#### [Exercise description]
Can you switch "Identify" to "Pinpoint" throughout the lines below and write them out again with nothing else changed, leaving out the pictures?

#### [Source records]
********

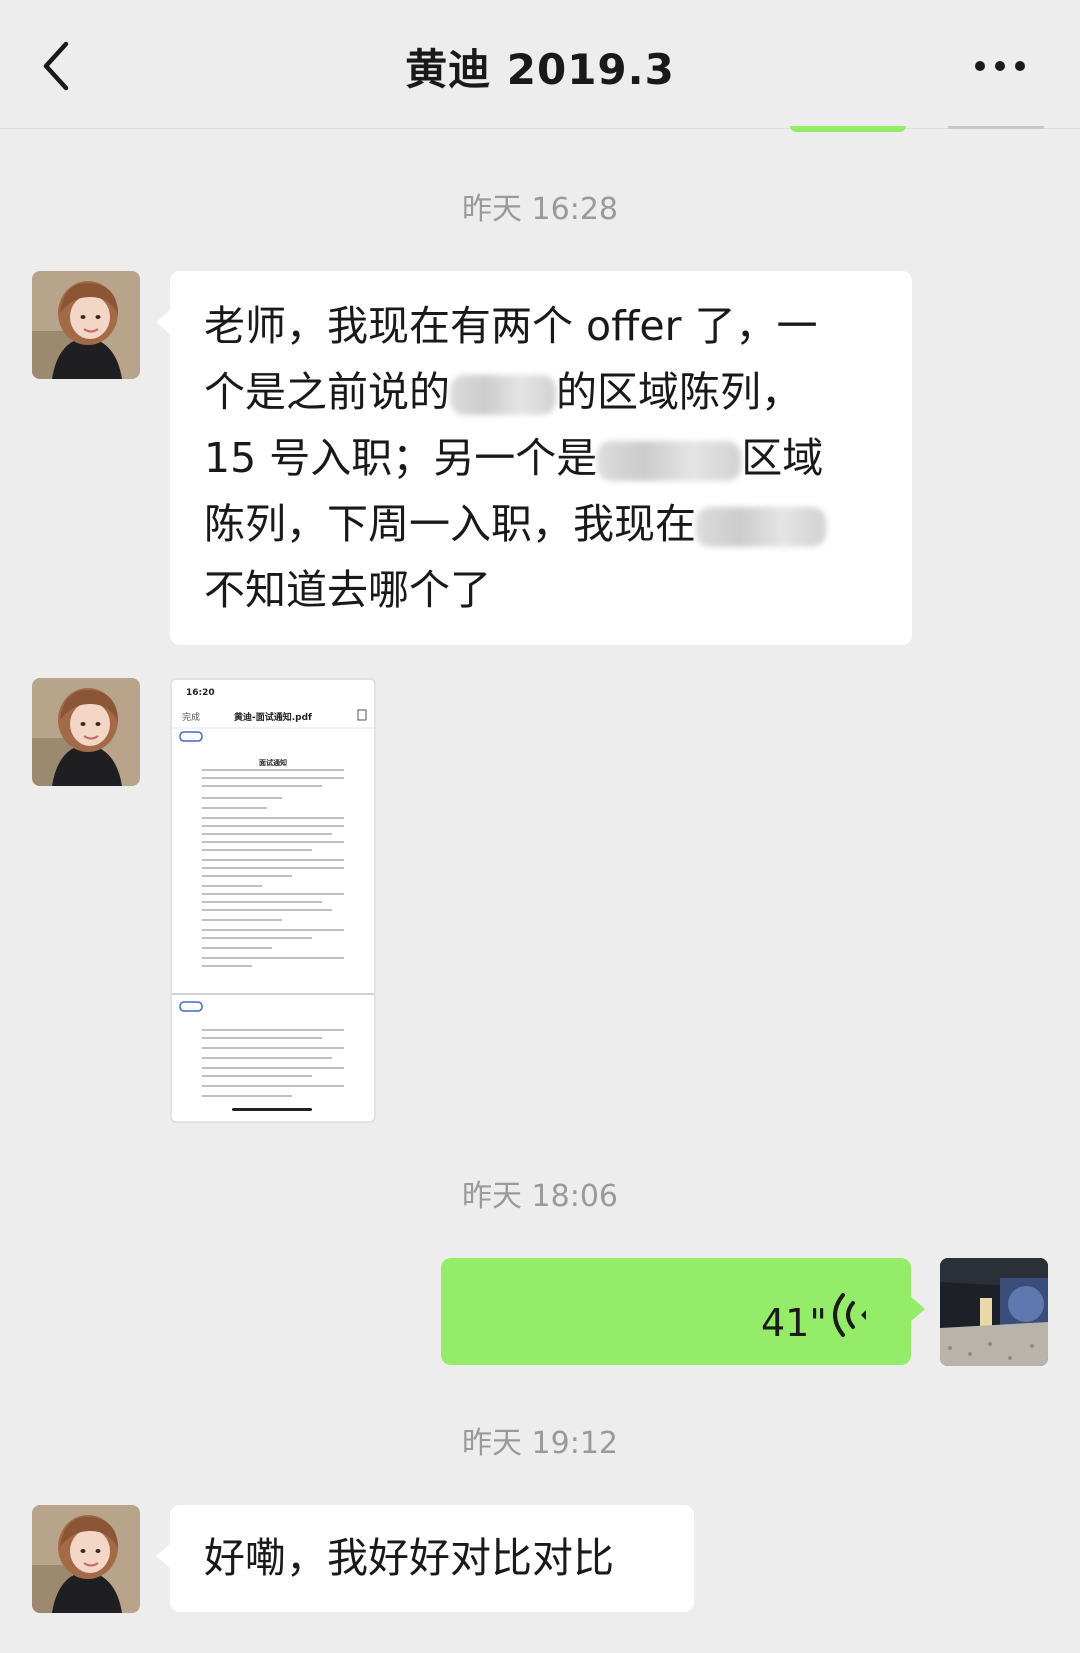 The image size is (1080, 1653). I want to click on message-text: 好嘞，我好好对比对比, so click(409, 1558).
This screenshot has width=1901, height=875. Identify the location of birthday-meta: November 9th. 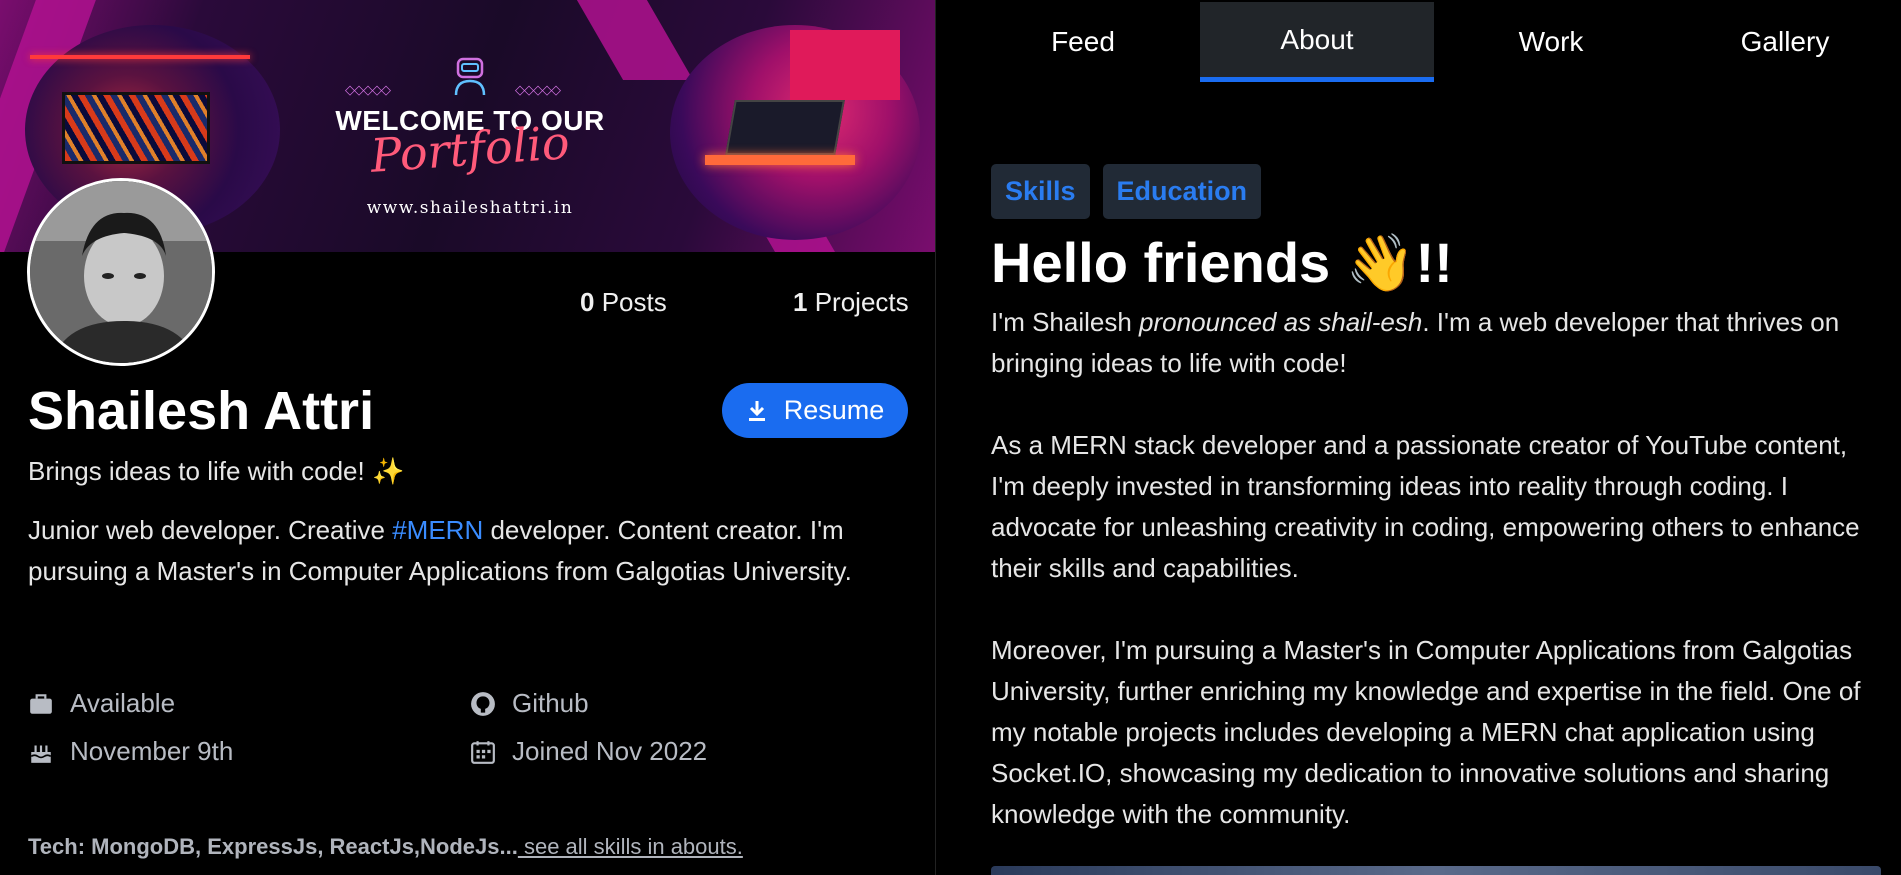
(130, 752).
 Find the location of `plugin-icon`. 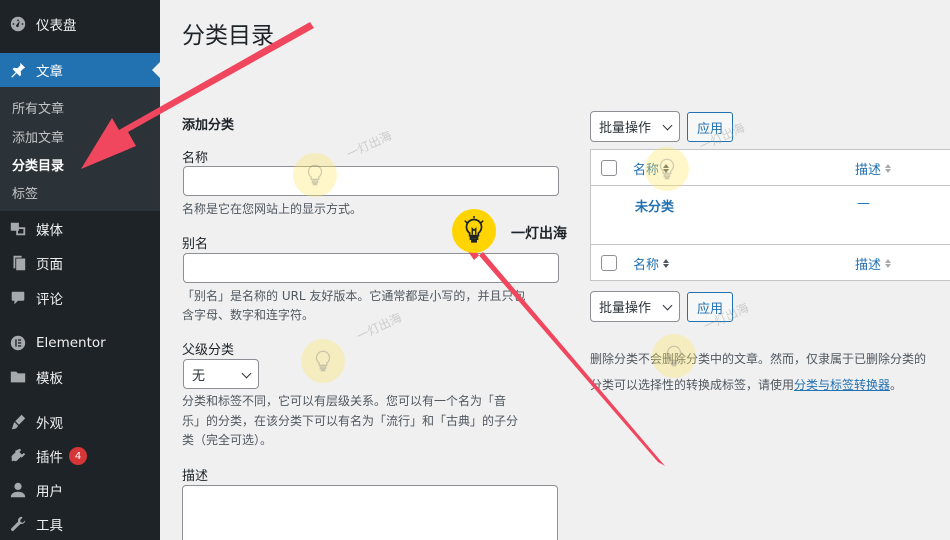

plugin-icon is located at coordinates (18, 456).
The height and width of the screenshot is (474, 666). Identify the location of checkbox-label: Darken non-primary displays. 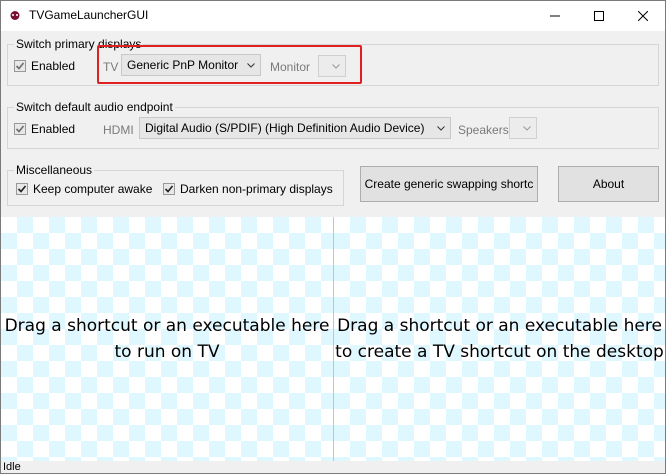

********

#### [Exercise output]
 The image size is (1080, 1653). I want to click on message-text: 好嘞，我好好对比对比, so click(409, 1558).
This screenshot has width=1901, height=875. Pinpoint the location of birthday-meta: November 9th. 
(130, 752).
 Find the location of `plugin-icon`. 

plugin-icon is located at coordinates (18, 456).
The height and width of the screenshot is (474, 666). Pinpoint the location of checkbox-label: Darken non-primary displays. 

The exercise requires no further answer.